AUTHOR=Clementino Adryana Rocha , Marchi Cinzia , Pozzoli Michele , Bernini Franco , Zimetti Francesca , Sonvico Fabio 

TITLE=Anti-Inflammatory Properties of Statin-Loaded Biodegradable Lecithin/Chitosan Nanoparticles: A Step Toward Nose-to-Brain Treatment of Neurodegenerative Diseases

JOURNAL=Frontiers in Pharmacology

VOLUME=Volume 12 - 2021

YEAR=2021

URL=https://www.frontiersin.org/journals/pharmacology/articles/10.3389/fphar.2021.716380

DOI=10.3389/fphar.2021.716380

ISSN=1663-9812

ABSTRACT=Nasal delivery has been indicated as one of the most interesting alternative routes for the brain delivery of neuroprotective drugs and the application of nanocarriers has been indicated as a promising strategy for the delivery of neurotherapeutics across the nasal epithelia. In this work hybrid lecithin/chitosan nanoparticles were proposed as a drug delivery platform for the nasal administration of simvastatin (SVT-LCN) in view of the treatment of neuroinflammatory diseases.

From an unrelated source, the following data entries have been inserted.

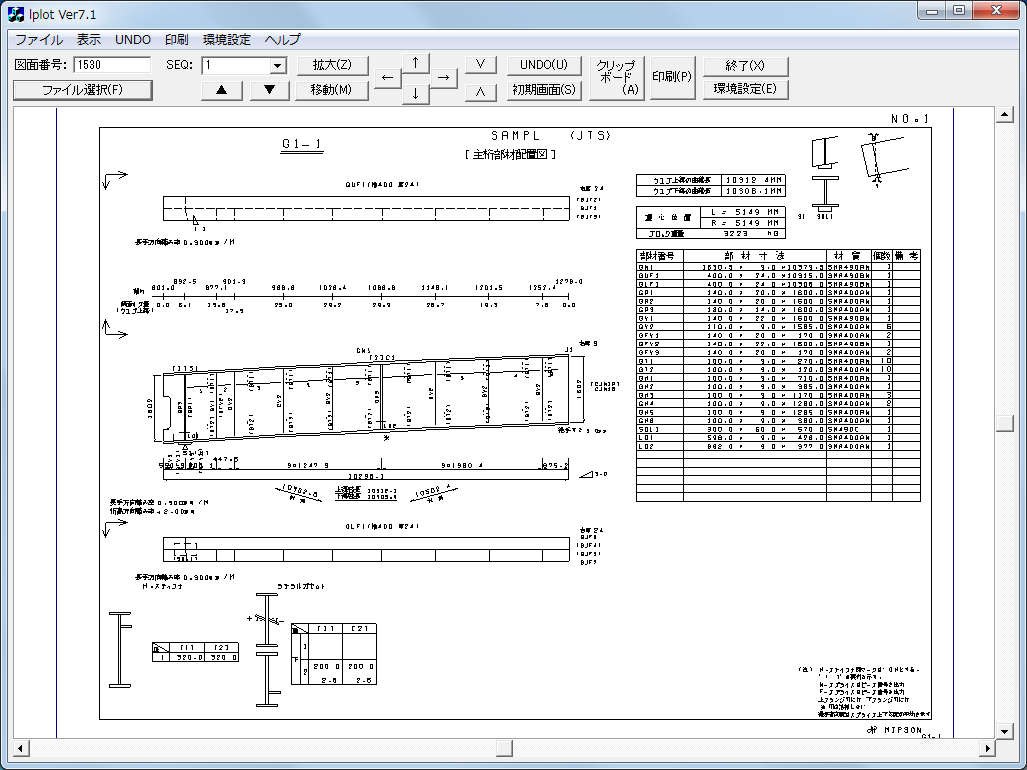Viewport: 1027px width, 770px height.
Task: Pan down with the down arrow button
Action: tap(416, 93)
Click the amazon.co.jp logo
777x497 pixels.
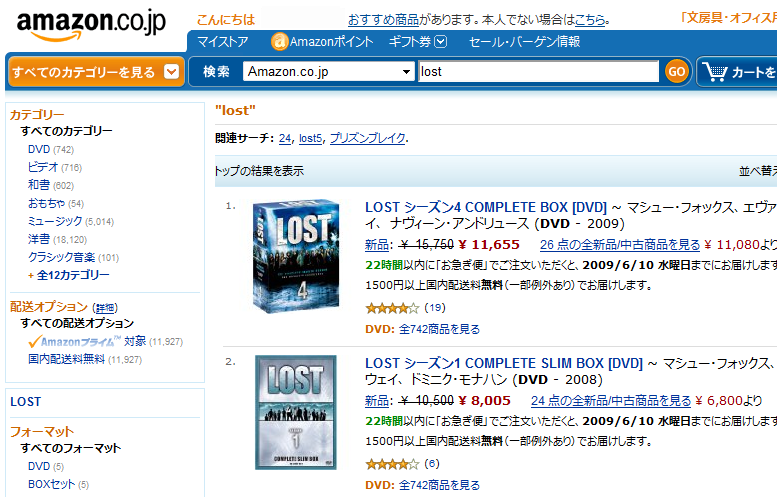coord(91,25)
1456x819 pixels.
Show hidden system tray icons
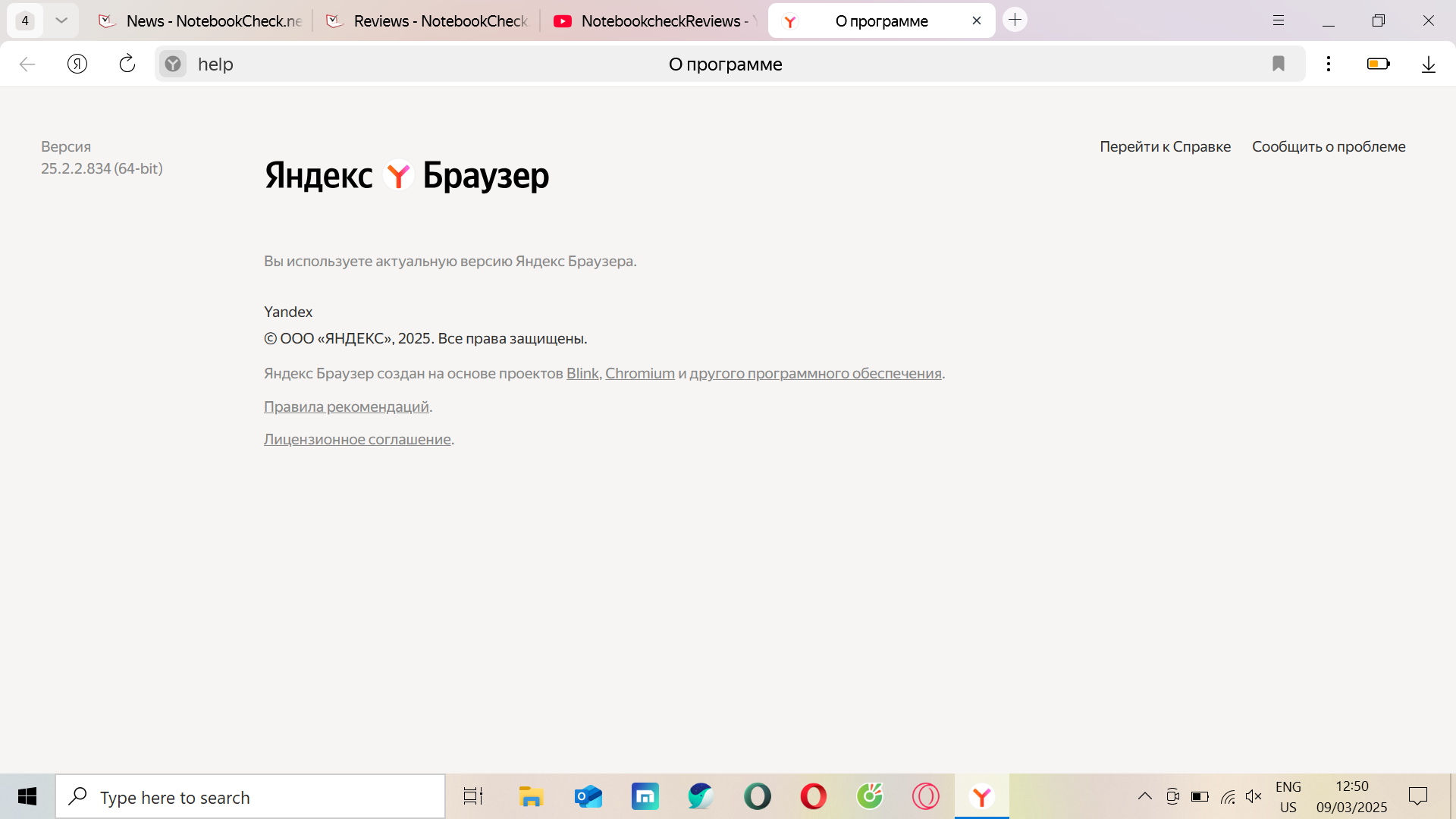pyautogui.click(x=1145, y=796)
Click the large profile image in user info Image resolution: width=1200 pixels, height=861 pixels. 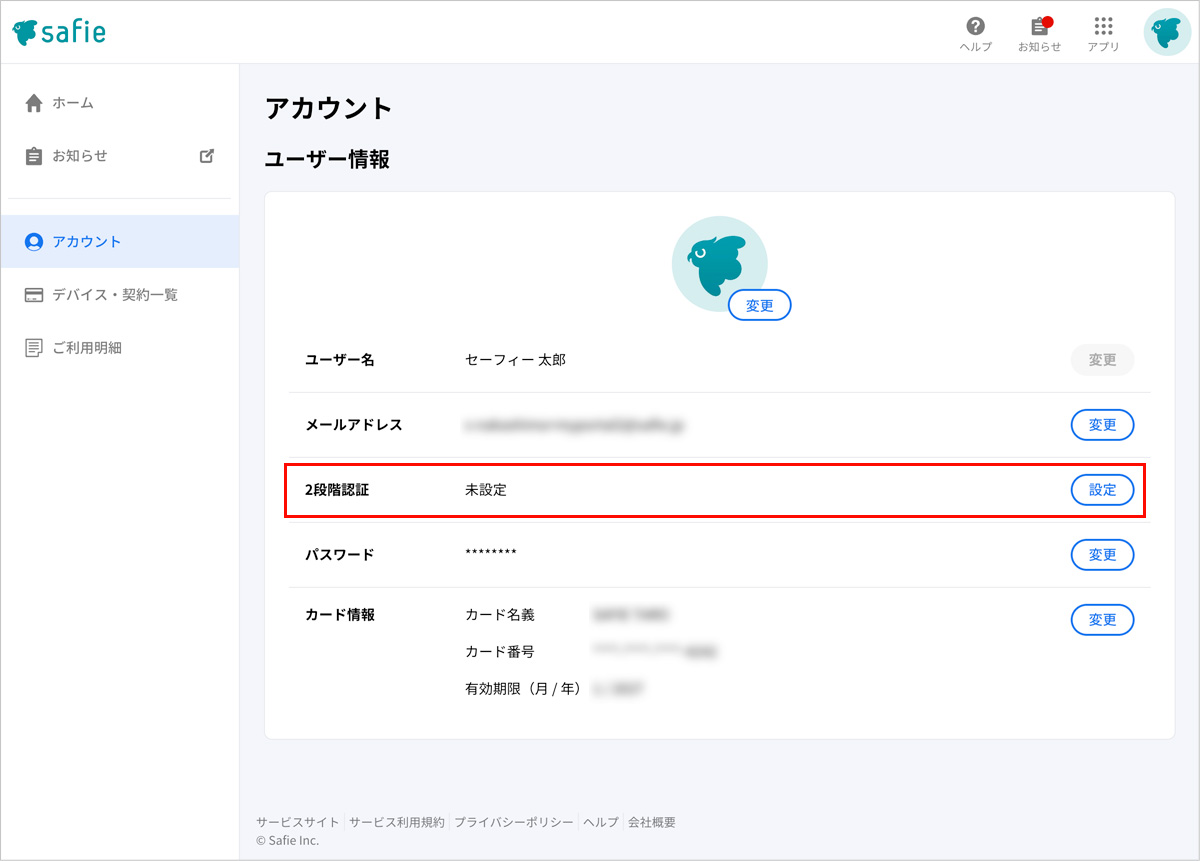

The nanoparticle modulation of simvastatin interaction and transport across the nasal epithelium was investigated, as well as the efficacy of SVT-LCN in suppressing cytokine release in a cellular model of neuroinflammation. Drug release studies were performed in simulated nasal fluids to investigate nanoparticles simvastatin release in conditions mimicking the physiological environment present in the nasal cavity. It was observed that nanoparticles interaction with a simulated nasal mucus decreased nanoparticles drug release and/or slowed drug diffusion. Nevertheless, it was also evidenced the potential effect of two antibacterial enzymes present in the nasal secretions, i.e. lysozyme and phospholipase A2, in promoting drug release from the nanocarrier. Indeed, an enzyme-triggered drug release was observed even in the presence of the mucus, with a 5-fold increase in drug release from LCN. Moreover, chitosan-coated nanoparticles enhanced simvastatin permeation across a human cell model of nasal epithelium (x11). The nanoformulation pharmacological activity was assessed using a “glial-like” cell model, obtained activating the human macrophage cell line THP-1 with LPS as pro-inflammatory stimulus. SVT-LCN were demonstrated to produce to a more pronounced suppression of the pro-inflammatory signaling compared to the simple drug solution (-75% for IL-6 and -27% for TNF- vs. -47% and -15% at 10 µM concentration for SVT-LCN and SVT solution, respectively). Moreover, neither cellular toxicity nor pro-inflammatory responses were evidenced for the treatment with the blank nanoparticles even after 36 hours of incubation, indicating a good biocompatibility of the nanomedicine components in vitro. In reason of their biocompatibility and ability to promote drug release and absorption at the biointerface, hybrid LCN nanoparticles appears as an ideal carrier to achieve nose-to-brain delivery of poorly water-soluble drug such as simvastatin.